_EXTRACTED TEXT_
-=-=-

Bob Dylan’s Best Songs: Fourth Time Around





When she said
“Don’t waste your words, they’re just lies”
I cried she was deaf
And she worked on my face until breaking my eyes
Then said, “What else you got left?”
It was then that I got up to leave
But she said, “Don’t forget
Everybody must give something back
For something they get”

What exactly inspired “4th Time Around” is one of the great Dylan mysteries. The melody and story line are a direct takeoff of the 1965 Beatles song “Norwegian Wood” – among the band’s first songs with a clear Dylan influence. Was the line “I never asked for your crutch, now don’t ask for mine” a warning to stop ripping him off? Dylan’s never said, but three months after he recorded it, he went on a famously stoned limo ride with John Lennon around London and didn’t seem to be harboring any malice. The next year he released John Wesley Harding, which has what appears to be an upside-down image of the Beatles hidden in a tree on the cover – but that’s another mystery.

-=-=-

_INSTRUCTION_
Rewrite the paragraph starting "What exactly inspired" from the Dylan song piece above as a short bulleted list that keeps its main facts.

_RECORDED DATA_
-=-=-

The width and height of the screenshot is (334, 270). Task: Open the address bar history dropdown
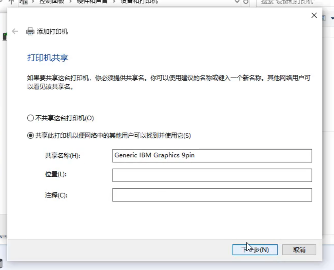237,2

-=-=-

_RESULT FOR THIS EXERCISE_
- What inspired "4th Time Around" is one of the great Dylan mysteries.
- Its melody and story line are a direct takeoff of the Beatles' 1965 "Norwegian Wood," one of the band's first songs with a clear Dylan influence.
- The line "I never asked for your crutch, now don't ask for mine" may have been a warning to stop ripping him off, but Dylan has never said.
- Three months after recording it, he took a famously stoned limo ride around London with John Lennon and didn't seem to bear any malice.
- The next year's John Wesley Harding has what appears to be an upside-down image of the Beatles hidden in a tree on its cover, another mystery.